Excuse Me, Are You A Christian?

By Not Known

“Excuse me, are you a leader?”  When somebody inquires of you in this manner, it can mean one of several things: (1) You have exhibited what it takes to be a leader; (2) You are unbecoming of a leader; (3) I’m looking for a leader.  Similarly, when people privately ponder about us or publicly probe us about our religious identity, they could also mean one of those three things.

“Excuse me, are you a Christian?”  It used to be that people had this caricature of a Christian – he goes to church every Sunday, carries a big Bible, wears a wide smile, with a halo overhead, and oozing with kindness and warmth.  Pretty attractive, though seemingly too good to be true… It does cause us to wonder what the early Christian believers were like such that “the Lord added to their number daily those who were being saved.” (Acts 2:47)

“Excuse me, you are a Christian?” I detested their behaviour towards people.  I found their attitude towards work abhorrent.  Knowing that they were Christians had put me off from visiting churches – those “hole-ly” (i.e. full of holes) institutions.  Otherwise, I would have become a child of God earlier.  Those were my impressions of Christians until 30 years ago.  I wished they had taken to heart Peter’s exhortation, “Live such good lives among the pagans that, though they accuse you of doing wrong, they may see your good deeds and glorify God on the day he visits us.” (1 Peter 2:12)  Why did Peter have to instruct the early Christian believers in this way?

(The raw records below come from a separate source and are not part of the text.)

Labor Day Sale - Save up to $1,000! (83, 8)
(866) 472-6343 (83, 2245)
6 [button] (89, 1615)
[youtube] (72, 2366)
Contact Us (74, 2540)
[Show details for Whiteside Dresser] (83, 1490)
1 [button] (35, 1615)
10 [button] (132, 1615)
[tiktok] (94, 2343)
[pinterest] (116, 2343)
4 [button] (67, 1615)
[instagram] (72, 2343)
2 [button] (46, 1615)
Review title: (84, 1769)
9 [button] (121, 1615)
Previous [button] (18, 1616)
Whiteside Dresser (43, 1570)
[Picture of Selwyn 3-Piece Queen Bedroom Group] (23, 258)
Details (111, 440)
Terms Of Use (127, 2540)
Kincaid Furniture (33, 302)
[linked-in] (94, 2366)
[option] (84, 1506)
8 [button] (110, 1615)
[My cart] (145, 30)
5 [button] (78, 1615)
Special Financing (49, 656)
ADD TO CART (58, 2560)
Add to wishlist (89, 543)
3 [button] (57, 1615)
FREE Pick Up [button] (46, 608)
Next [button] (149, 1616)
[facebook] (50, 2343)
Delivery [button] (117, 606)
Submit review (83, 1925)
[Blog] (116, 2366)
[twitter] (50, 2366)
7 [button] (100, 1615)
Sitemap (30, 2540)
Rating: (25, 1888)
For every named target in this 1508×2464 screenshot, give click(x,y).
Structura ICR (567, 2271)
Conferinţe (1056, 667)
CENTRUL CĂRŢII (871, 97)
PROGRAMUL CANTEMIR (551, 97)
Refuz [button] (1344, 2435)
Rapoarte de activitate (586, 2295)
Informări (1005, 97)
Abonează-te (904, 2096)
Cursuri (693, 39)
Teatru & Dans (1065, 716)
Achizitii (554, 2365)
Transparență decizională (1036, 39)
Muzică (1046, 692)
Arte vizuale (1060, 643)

To the early church, being Christian was not simply a private confession of faith by praying a sinner’s prayer; it was essentially a public profession of a life transformed by the Spirit, both individually and corporately.  Acts 2:42-47 testifies that they learnt and lived the faith.  The word of God was taken seriously.  They loved and served one another.  They worshipped God whole-heartedly.  They were blameless before all the people.  It was publicly attractive enough such that people were daily enquiring, “Excuse me; I’m looking for a Christian… to tell me how I might become a Christian too…”

On these Mission Emphasis Sundays, may we examine ourselves in the light of the Gospel in which we have professed our faith.  What kind of worshipper am I?  Have I conducted myself in a manner that brings glory or shame to my God?  Has the Gospel been displaced or even replaced from the centre of my heart?  If somebody were to ask, “Excuse me, are you a Christian?” – what would they be meaning to say?